• [TASK TO CARRY OUT]: Indicate how many lines in the listing below contain the word "resolution". No other output is permitted.

• [MATERIAL FOR THE TASK]:
>>>

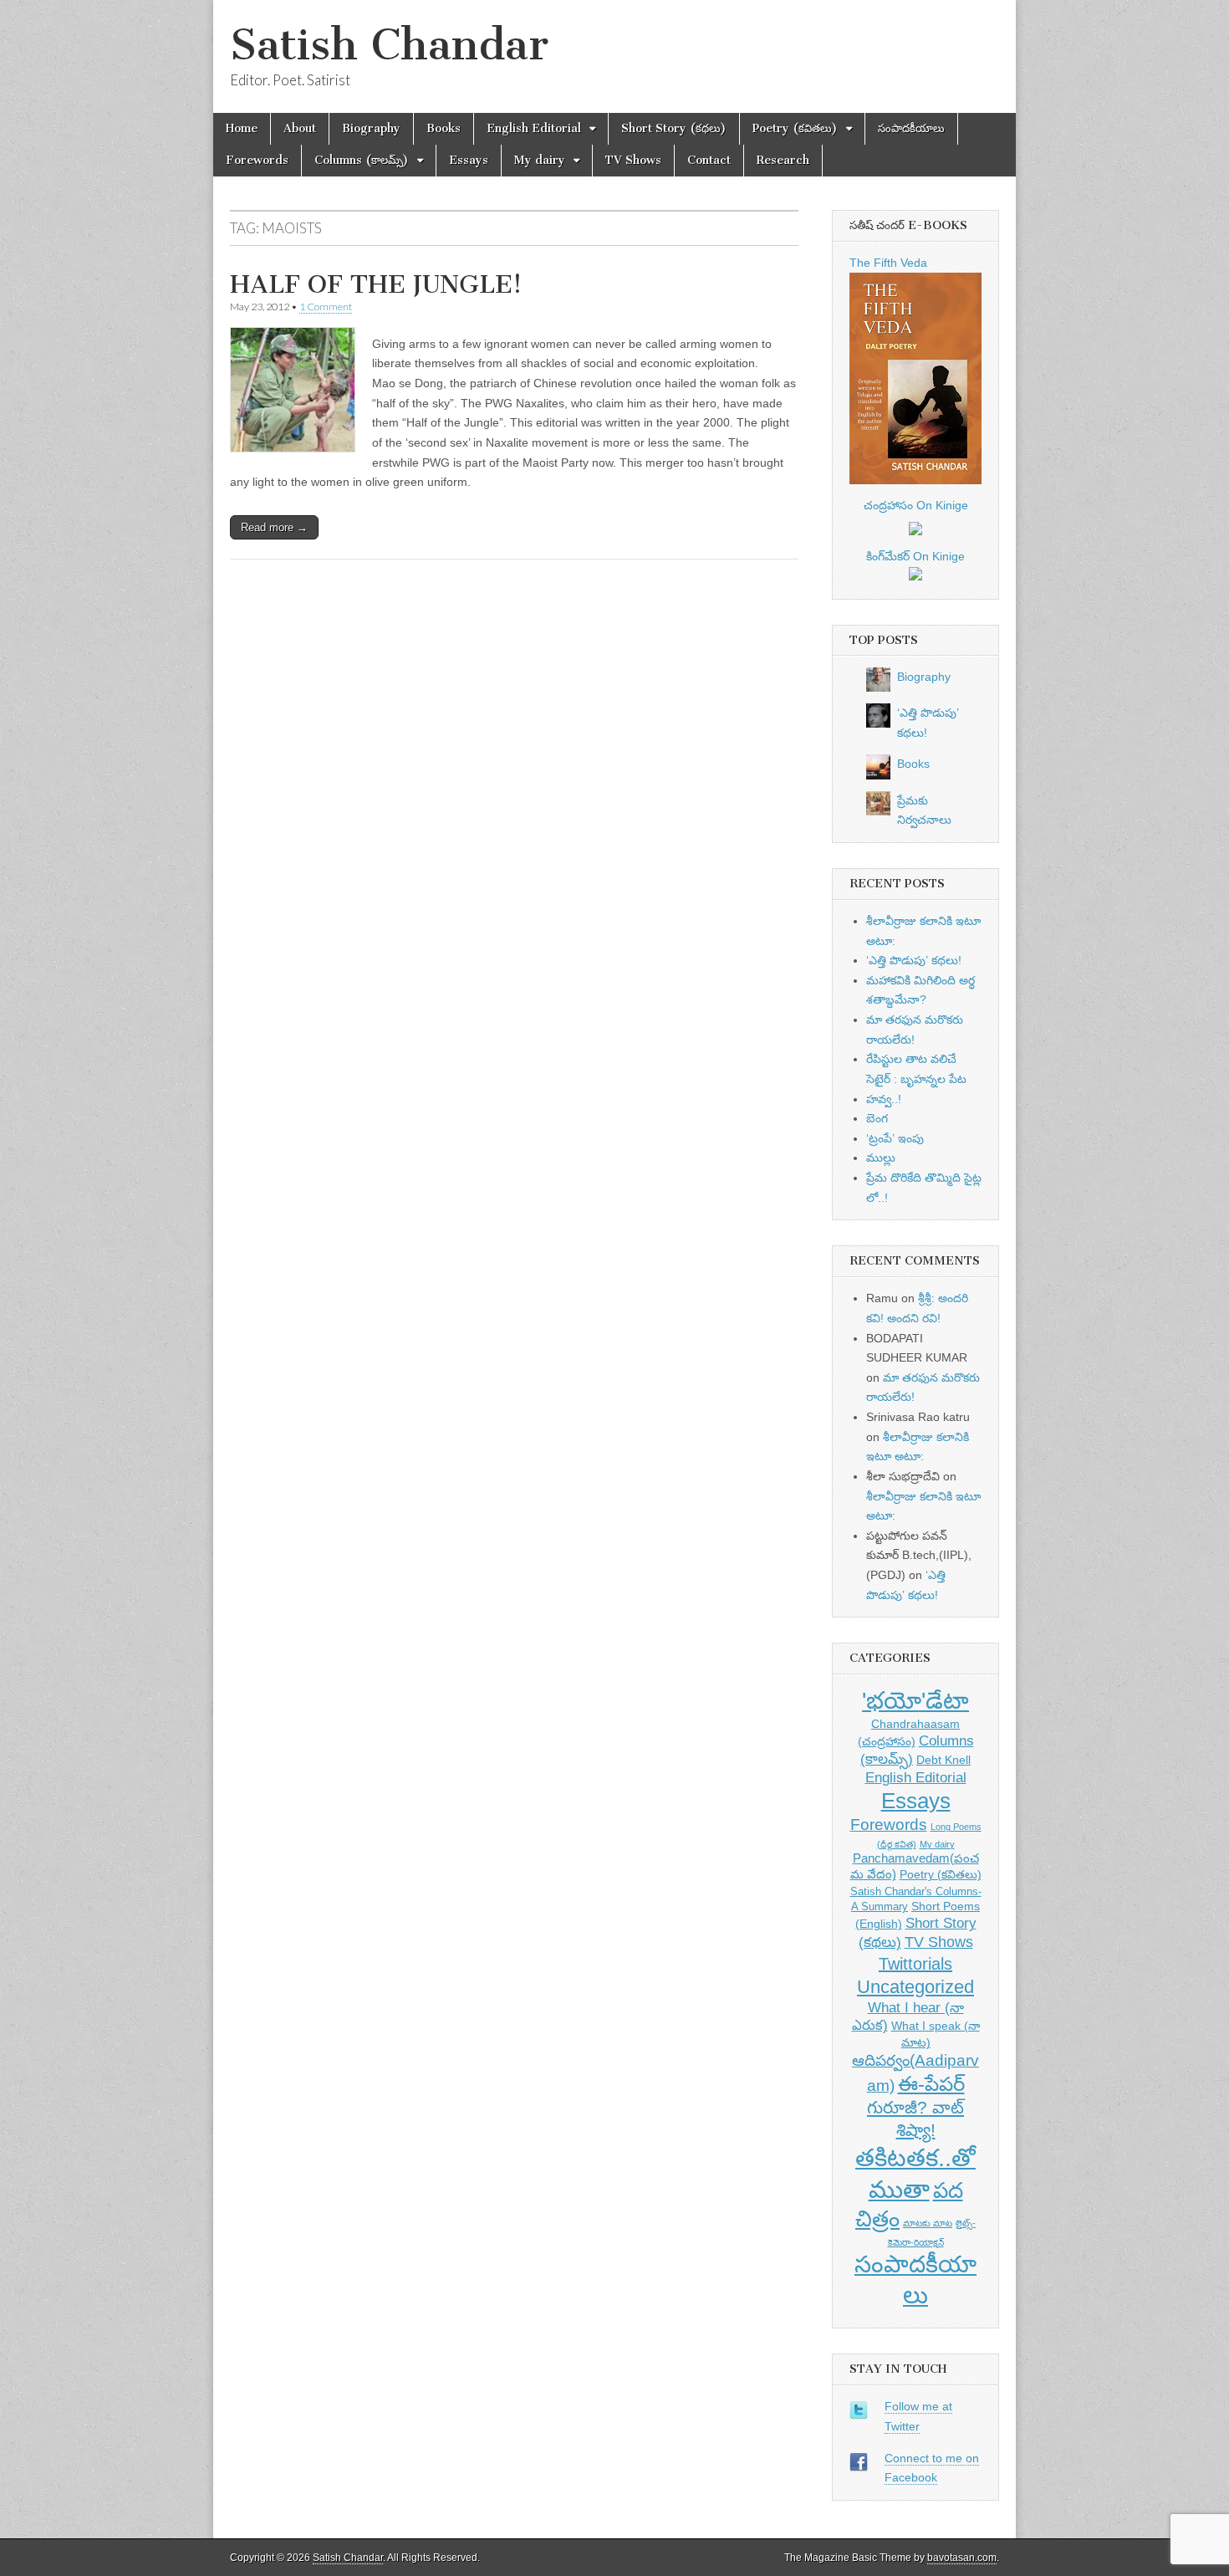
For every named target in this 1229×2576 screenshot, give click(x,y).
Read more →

<<<
>>>

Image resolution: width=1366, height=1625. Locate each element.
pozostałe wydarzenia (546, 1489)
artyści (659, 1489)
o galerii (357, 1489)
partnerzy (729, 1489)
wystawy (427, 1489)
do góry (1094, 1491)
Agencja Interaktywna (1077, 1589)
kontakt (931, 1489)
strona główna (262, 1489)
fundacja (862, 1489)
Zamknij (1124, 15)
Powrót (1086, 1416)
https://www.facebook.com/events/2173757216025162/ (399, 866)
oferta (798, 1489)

<<<
>>>

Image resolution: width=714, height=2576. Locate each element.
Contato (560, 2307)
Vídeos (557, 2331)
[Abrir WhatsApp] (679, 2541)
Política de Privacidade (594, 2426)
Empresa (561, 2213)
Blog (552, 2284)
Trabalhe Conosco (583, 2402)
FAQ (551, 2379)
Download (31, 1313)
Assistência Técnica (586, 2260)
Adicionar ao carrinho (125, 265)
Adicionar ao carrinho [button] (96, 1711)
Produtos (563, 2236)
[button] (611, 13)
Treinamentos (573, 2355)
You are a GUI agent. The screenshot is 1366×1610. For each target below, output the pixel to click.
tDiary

<<<

• [EXERCISE RESULT]: 2